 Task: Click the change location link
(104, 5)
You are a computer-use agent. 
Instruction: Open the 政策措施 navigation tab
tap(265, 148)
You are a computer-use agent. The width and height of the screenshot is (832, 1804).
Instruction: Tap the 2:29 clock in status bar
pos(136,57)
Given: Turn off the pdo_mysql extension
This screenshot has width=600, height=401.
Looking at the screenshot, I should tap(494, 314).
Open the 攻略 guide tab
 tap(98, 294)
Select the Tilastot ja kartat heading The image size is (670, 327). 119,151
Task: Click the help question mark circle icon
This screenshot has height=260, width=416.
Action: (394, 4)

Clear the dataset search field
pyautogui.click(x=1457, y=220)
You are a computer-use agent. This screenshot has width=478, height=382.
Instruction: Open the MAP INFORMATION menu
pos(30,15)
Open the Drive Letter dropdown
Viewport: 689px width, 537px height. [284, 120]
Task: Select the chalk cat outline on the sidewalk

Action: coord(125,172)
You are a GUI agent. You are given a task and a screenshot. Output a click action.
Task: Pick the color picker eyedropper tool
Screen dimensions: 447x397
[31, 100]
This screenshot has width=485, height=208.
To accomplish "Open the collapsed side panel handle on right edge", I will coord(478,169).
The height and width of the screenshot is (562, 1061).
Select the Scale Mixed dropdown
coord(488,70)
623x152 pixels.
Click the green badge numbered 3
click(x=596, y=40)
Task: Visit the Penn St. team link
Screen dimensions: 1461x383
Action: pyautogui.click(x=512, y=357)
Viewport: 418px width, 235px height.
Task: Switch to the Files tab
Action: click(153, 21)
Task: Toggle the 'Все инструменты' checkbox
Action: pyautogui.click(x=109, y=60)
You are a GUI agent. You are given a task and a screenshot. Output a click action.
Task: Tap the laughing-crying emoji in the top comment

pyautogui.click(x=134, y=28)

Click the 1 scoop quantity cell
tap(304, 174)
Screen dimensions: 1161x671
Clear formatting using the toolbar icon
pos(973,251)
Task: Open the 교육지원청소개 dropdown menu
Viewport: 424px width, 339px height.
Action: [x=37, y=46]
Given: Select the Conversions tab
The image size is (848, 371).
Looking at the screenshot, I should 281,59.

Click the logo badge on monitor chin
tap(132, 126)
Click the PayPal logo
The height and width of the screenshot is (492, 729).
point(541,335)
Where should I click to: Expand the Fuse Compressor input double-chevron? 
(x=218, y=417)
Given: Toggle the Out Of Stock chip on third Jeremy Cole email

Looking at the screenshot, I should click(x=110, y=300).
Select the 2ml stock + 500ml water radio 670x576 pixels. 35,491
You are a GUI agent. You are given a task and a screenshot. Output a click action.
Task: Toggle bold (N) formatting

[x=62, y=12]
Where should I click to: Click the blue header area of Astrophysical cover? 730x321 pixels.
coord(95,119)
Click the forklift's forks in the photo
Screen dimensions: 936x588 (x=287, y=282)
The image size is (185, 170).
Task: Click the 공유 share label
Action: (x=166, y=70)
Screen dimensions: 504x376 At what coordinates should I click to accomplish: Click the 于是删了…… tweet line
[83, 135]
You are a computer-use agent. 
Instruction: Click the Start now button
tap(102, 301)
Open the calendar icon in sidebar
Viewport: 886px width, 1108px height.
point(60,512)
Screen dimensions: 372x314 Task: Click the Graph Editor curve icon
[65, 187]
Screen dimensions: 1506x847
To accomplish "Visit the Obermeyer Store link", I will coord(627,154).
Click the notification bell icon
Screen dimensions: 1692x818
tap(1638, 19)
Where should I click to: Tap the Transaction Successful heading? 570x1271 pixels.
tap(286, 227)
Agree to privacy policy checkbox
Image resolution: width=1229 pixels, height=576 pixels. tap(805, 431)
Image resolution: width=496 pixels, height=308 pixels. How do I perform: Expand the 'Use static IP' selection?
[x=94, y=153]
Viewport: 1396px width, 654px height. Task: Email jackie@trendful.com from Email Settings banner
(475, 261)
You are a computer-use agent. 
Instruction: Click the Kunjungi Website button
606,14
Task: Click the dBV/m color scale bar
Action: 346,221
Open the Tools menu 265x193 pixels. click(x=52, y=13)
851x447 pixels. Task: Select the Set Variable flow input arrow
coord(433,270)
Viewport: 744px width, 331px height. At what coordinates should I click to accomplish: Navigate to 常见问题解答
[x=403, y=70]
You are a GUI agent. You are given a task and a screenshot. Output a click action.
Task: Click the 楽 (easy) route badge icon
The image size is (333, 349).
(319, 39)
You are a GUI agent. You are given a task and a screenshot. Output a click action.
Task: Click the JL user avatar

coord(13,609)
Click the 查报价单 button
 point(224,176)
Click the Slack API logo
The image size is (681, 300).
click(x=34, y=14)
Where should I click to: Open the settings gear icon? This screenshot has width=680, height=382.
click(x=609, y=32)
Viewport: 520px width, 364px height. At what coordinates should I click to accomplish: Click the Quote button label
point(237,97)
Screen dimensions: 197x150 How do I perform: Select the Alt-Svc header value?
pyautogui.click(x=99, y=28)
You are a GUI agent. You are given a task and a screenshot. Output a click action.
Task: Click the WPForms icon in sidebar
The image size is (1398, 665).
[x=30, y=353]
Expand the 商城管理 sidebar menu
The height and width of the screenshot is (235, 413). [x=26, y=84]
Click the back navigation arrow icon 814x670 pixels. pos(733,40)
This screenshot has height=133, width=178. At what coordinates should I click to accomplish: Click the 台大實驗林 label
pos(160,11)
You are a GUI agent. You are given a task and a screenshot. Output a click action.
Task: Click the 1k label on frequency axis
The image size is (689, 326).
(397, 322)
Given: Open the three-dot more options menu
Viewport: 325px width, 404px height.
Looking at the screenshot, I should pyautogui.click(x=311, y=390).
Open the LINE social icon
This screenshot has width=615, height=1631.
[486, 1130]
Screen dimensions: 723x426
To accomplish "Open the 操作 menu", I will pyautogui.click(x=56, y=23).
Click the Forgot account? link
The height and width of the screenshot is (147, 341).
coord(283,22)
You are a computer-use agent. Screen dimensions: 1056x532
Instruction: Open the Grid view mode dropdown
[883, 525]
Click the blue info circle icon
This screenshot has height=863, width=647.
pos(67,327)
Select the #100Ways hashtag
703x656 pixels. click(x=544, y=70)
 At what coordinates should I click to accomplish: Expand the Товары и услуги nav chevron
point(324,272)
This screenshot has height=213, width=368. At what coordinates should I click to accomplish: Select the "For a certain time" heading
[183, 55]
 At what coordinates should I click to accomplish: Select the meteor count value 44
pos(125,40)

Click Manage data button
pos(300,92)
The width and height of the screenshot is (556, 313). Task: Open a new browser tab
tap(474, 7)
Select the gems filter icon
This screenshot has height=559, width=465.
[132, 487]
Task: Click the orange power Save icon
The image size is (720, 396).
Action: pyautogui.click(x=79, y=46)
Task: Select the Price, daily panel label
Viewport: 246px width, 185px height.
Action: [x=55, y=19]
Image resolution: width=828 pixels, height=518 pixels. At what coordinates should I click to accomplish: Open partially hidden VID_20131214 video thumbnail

* _What you are asked to do_
Only the number is needed here: how many lines in the data contain "panel"?

* _Task response_
2